Wendelin Wiedeking: Freigesprochen, aber von Spiegel online dennoch subtil verurteilt

 

Da bekommen Ex-Porsche-Chef Wendelin Wiedeking und sein Finanzvorstand Holger Härter vom Stuttgarter Landgericht einen erstklassigen Freispruch, die Staatsanwälte links und rechts verbale Ohrfeigen vom Richter, aber der Spiegel spricht die Freigesprochenen subtil dennoch schuldig. Da fällt mir nichts mehr ein.

Dass ein Richter Staatsanwälte so hart kritisiert wie der Vorsitzende der Wirtschaftskammer, Frank Maurer, dürfte in der Justizgeschichte Stuttgarts so gut wie noch nie vorgekommen sein. Denn er machte deutlich, dass nicht Zweifel an der Schuld der Angeklagten den Freispruch begründeten, sondern die Überzeugung der Kammer, dass die Anklage keinerlei Grundlage hat. „An den Vorwürfen der Stuttgarter Staatsanwaltschaft ist nichts dran; nichts – weder vorne, noch hinten, noch in der Mitte.“ So abgekanzelt zu werden ist sicher ein Novum für die Stuttgarter Staatsanwaltschaft, die nun überlegt, ob sie in die Revision gehen soll. Richter Maurer äußerte sogar die Vermutung, dass die Staatsanwälte eine vorgefasste Meinung gehabt hätten.

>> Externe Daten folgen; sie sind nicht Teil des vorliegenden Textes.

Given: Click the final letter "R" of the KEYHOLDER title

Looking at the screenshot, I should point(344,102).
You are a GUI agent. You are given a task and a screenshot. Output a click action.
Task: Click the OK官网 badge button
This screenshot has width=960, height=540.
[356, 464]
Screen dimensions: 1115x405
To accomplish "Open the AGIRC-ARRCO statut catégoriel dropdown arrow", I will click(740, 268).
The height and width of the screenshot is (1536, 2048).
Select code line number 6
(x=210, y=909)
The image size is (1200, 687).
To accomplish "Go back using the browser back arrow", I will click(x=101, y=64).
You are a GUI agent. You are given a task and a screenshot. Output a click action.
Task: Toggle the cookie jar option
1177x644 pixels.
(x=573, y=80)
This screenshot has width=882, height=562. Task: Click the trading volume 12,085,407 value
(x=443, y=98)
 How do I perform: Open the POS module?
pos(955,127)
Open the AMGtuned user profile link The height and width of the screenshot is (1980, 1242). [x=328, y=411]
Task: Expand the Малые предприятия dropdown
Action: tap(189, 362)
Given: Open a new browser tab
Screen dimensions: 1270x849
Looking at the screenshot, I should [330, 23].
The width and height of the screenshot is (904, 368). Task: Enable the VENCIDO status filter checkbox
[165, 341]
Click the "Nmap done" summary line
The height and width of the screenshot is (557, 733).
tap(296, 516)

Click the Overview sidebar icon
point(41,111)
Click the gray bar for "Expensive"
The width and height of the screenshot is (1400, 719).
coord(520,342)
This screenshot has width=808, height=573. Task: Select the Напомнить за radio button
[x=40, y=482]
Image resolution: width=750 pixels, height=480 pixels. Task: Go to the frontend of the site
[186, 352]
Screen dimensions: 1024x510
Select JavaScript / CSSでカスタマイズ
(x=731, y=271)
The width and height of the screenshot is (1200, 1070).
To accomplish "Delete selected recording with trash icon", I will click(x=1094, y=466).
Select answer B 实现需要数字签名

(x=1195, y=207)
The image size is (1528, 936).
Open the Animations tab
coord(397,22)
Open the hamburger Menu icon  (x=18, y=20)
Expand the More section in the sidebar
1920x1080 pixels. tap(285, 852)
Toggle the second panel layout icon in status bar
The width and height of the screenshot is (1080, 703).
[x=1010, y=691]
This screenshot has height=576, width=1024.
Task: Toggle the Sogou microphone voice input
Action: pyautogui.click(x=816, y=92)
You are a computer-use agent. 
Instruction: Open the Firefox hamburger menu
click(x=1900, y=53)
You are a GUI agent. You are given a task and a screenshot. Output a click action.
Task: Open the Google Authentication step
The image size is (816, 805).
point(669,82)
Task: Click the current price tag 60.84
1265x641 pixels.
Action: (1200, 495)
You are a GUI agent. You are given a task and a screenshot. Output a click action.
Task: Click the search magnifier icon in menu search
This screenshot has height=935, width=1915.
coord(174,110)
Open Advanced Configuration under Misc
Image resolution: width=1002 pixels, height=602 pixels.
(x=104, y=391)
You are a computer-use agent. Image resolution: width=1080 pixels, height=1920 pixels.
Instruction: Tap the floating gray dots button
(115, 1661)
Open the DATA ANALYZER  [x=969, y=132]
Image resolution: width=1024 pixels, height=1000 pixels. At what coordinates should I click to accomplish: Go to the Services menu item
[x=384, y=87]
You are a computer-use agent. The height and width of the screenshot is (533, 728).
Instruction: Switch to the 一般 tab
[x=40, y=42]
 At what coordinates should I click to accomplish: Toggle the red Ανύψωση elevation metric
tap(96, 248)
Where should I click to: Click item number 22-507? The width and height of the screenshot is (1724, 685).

So mancher hat die beiden Manager schon hinter Gittern gesehen. Denn die geforderten Haftstrafen von über zwei Jahren hätten nicht mehr zur Bewährung ausgesetzt werden können. Für die Staatsanwälte ist das Urteil ein Desaster. Nicht nur weil es mit einem glatten Freispruch endete, sondern auch deshalb, weil der Richter ihre Arbeit massiv kritisierte. So seien die Ermittlungen viel zu aufwändig geführt worden, die zahlreichen Durchsuchungen von Büros und Privatwohnungen und 200 Aktenordner überflüssig gewesen, weil sie in sieben Jahren Ermittlung keine Beweise erbracht hätten. „Subjektive Überzeugungen reichen für eine Verurteilung nicht aus“, sagte der Richter und stellte klar, dass ein Unternehmer immer planen müsse. „Professionelle Vorbereitungen sind keine Vorwegnahme von Entscheidungen in Unternehmen“, betonte Maurer, der damit die Staatsanwälte regelrecht schulmeisterte. Wiedekings Anwalt nannte das Urteil eine „juristische Hinrichtung“ der Staatsanwaltschaft.

„Wenn ich so gerechnet hätte wie der Staatsanwalt, wäre ich zu Recht hier angeklagt worden“, sagte Ex-Porsche-Finanzchef Härter. „Ich bin froh, dass es jetzt im Urteil offiziell mal gesagt wurde, dass Porsche nicht die Pleite drohte, dass wir am 26. Oktober 2008 drei Milliarden Liquidität hatten und jederzeit Zugriff auf weitere vier Milliarden Euro“, sagte ein sichtlich erleichterter Härter.

Spiegel-online Autor David Böcking lässt sich vom Freispruch nicht beeindrucken. Die Überschrift „Freispruch für die Porsche-Zocker“ klingt nicht wirklich nach Unschuld. Wenn die gescheiterte Übernahme von VW laut Gericht schon keine Marktmanipulation war: „Größenwahnsinnig war der Plan dennoch“, schreibt Böcking und lässt Bedauern darüber durchklingen, dass Größenwahn nicht strafbar ist. Die Schelte des Richters an der Staatsanwaltschaft kann Böcking zwar nicht ignorieren, kommt aber zu dem Schluss: „Das klang fast so, als wären die einstigen Top-Manager ohne Grund vor Gericht gelandet.“ Genau: Es gab eben keinen Grund, wie das Gericht festgestellt hat. Diese Grundlosigkeit ins Gegenteil zu verkehren, zeugt nun auch von journalistischer Voreingenommenheit. Und es war auch kein Wirtschaftskrimi, wie der Autor meint, denn ein Krimi braucht kriminelle Energie, die fehlte bei diesem eigentlich ganz normalen Übernahmeversuch, der durch die David-Goliath-Perspektive zwar spektakulär erschien, aber nach Überzeugung der Kammer keine geplante Marktmanipulation zur Grundlage hatte. Sollte die Staatsanwaltschaft in Revision gehen, wäre sie schlecht beraten und zumindest eines bewiesen: dass sie keinen Aufwand scheut, ihre Voreingenommenheit weiter zu pflegen.

Mit diesem Urteil dürften es für die auf Schadenersatz klagenden Hedge-Fonds sehr viel schwerer werden, ihre Forderungen durchzusetzen.